Axiomatization of Minkowski 3-space for synthetic treatment of the hyperbolic case

Develop an axiomatization of Minkowski 3-space M equipped with the indefinite quadratic form x^2 + y^2 − z^2 that is adequate to carry out a synthetic proof of the diagonal Pythagorean theorem for the hyperboloid model of the hyperbolic plane, analogous to the Euclidean-sphere embedding approach that uses circle geometry and disk areas.

Background

The paper provides a geometric, embedding-based proof of a Pythagorean theorem formulation that holds in Euclidean, spherical, and hyperbolic geometries. The spherical case leverages the sphere embedded in Euclidean 3-space and the bread-crust theorem to define areas of circular disks. The hyperbolic case uses the hyperboloid embedded in Minkowski 3-space and analogous geometric properties.

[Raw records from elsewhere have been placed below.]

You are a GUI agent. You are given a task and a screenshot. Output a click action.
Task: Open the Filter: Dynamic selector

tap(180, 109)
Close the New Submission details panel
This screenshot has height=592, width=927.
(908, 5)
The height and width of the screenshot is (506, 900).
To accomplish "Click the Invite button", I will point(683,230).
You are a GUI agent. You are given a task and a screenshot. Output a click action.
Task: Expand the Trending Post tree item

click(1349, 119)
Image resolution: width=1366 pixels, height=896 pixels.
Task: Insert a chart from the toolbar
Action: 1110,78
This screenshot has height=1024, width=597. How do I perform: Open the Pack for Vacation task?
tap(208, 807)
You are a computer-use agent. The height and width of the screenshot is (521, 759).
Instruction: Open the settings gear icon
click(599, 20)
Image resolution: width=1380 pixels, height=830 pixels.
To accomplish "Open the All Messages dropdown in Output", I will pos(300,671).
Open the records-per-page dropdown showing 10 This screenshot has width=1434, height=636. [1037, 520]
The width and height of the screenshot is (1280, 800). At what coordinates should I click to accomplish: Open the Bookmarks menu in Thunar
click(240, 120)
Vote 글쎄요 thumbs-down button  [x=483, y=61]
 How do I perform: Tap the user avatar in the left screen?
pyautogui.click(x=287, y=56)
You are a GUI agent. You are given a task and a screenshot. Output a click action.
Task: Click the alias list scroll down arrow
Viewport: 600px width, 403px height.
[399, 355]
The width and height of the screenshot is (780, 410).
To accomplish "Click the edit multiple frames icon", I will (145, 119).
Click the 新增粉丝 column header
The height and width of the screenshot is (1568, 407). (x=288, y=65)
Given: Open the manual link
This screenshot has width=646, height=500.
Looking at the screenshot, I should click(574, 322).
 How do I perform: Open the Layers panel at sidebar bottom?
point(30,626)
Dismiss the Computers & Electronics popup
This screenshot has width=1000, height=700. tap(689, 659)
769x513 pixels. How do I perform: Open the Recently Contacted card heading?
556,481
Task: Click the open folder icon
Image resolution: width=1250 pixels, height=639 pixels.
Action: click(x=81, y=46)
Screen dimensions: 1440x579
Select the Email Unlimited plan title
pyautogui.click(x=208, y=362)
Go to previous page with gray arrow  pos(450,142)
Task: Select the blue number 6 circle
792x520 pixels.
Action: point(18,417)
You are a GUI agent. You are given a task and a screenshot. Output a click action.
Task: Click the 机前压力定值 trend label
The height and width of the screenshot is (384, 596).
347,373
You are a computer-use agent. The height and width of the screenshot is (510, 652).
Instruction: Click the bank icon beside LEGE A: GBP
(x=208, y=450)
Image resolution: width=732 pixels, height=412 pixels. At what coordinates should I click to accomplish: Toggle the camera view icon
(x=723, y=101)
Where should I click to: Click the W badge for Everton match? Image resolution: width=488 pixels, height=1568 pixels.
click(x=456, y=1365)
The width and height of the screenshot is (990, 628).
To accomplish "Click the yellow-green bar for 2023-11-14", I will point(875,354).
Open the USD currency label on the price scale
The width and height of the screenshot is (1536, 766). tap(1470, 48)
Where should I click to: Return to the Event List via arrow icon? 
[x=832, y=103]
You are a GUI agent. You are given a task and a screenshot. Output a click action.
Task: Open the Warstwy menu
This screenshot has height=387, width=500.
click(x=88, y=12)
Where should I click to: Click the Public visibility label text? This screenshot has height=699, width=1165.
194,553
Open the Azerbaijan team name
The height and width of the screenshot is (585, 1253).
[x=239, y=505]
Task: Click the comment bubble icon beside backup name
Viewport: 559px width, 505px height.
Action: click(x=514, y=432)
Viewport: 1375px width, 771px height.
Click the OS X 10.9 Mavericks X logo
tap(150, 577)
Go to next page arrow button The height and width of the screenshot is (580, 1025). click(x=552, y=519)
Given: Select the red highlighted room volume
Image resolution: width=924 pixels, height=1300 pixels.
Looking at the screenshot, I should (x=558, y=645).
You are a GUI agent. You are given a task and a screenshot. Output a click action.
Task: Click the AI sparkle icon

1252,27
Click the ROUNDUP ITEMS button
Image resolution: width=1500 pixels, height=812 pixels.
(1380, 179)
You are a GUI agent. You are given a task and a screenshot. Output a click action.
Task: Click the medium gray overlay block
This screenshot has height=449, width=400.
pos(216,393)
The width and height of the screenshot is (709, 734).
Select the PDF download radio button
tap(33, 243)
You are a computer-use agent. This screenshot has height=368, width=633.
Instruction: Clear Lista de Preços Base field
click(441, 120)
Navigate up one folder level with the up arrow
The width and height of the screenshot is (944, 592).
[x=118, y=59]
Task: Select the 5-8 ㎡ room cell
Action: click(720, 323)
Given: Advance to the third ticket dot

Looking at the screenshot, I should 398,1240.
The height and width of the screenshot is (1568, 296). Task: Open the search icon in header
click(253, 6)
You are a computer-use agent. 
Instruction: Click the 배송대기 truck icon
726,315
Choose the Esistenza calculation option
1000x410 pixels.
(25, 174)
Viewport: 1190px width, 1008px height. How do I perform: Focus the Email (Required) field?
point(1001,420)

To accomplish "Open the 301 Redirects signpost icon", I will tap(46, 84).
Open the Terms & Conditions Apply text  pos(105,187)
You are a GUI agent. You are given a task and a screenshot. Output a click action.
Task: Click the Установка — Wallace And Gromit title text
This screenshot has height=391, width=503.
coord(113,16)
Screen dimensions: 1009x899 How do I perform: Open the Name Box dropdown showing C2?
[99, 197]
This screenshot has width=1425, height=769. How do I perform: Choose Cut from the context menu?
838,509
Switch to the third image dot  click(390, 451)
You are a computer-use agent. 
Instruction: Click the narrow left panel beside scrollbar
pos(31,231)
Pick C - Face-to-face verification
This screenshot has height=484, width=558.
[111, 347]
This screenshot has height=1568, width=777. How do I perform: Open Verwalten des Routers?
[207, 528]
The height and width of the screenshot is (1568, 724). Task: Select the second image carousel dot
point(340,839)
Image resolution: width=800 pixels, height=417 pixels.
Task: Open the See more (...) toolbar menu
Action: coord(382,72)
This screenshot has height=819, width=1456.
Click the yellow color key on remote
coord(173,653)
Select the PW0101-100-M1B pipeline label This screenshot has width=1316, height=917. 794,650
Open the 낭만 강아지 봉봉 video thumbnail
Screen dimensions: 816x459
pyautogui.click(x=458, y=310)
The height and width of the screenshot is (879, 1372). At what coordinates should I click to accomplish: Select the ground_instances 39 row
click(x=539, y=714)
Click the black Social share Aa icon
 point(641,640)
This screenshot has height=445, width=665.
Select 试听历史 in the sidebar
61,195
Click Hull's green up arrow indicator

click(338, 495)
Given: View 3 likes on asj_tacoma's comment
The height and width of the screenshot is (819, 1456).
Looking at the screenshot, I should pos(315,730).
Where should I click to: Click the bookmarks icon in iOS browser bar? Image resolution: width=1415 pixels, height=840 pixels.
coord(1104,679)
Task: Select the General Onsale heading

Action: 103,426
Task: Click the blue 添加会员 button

In discussing axiomatic foundations, the author notes that Hilbert’s axioms do not handle areas of circles, which prevents a purely axiomatic proof in that framework. For the spherical case, the embedding and bread-crust theorem provide a synthetic route to area. The author suggests that a similar synthetic treatment for the hyperbolic case would be possible given a suitable axiomatization of Minkowski 3-space, but explicitly states that they do not know of such an axiomatization.